**Exercise aim:** Omitting the pictures, output all of the records precisely as written.

**Data extracts:**
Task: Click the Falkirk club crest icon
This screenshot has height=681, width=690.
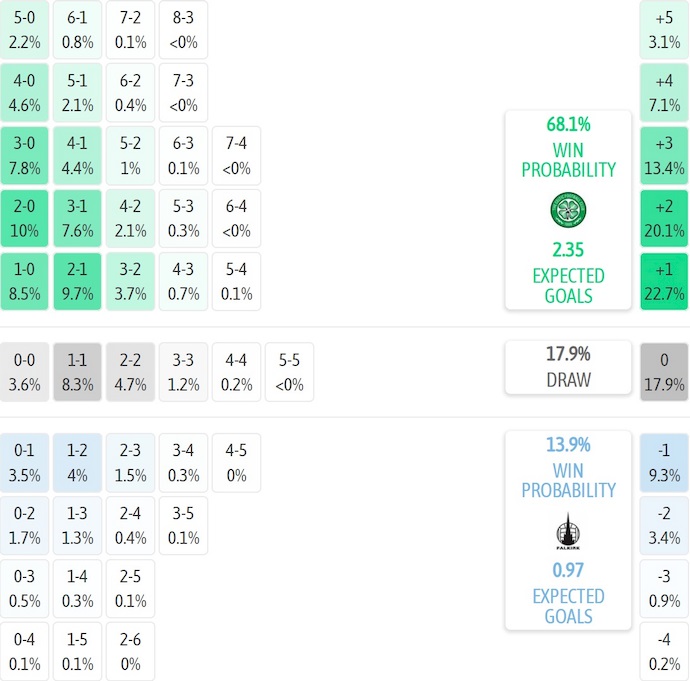Action: 568,531
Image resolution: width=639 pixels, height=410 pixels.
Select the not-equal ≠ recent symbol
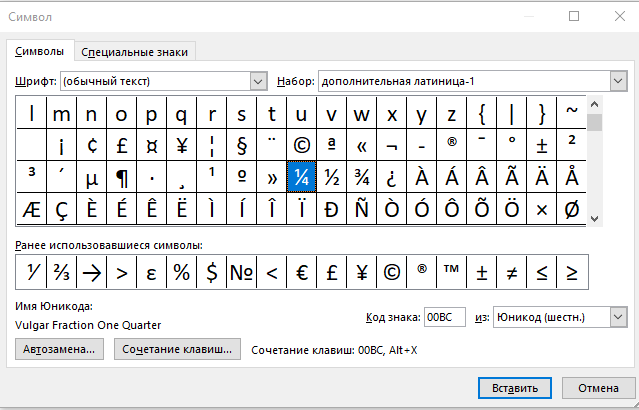[x=512, y=271]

**Output of the exercise:**
Task: Click the Falkirk club crest icon
This screenshot has height=681, width=690.
Action: 568,531
Image resolution: width=639 pixels, height=410 pixels.
Select the not-equal ≠ recent symbol
[x=512, y=271]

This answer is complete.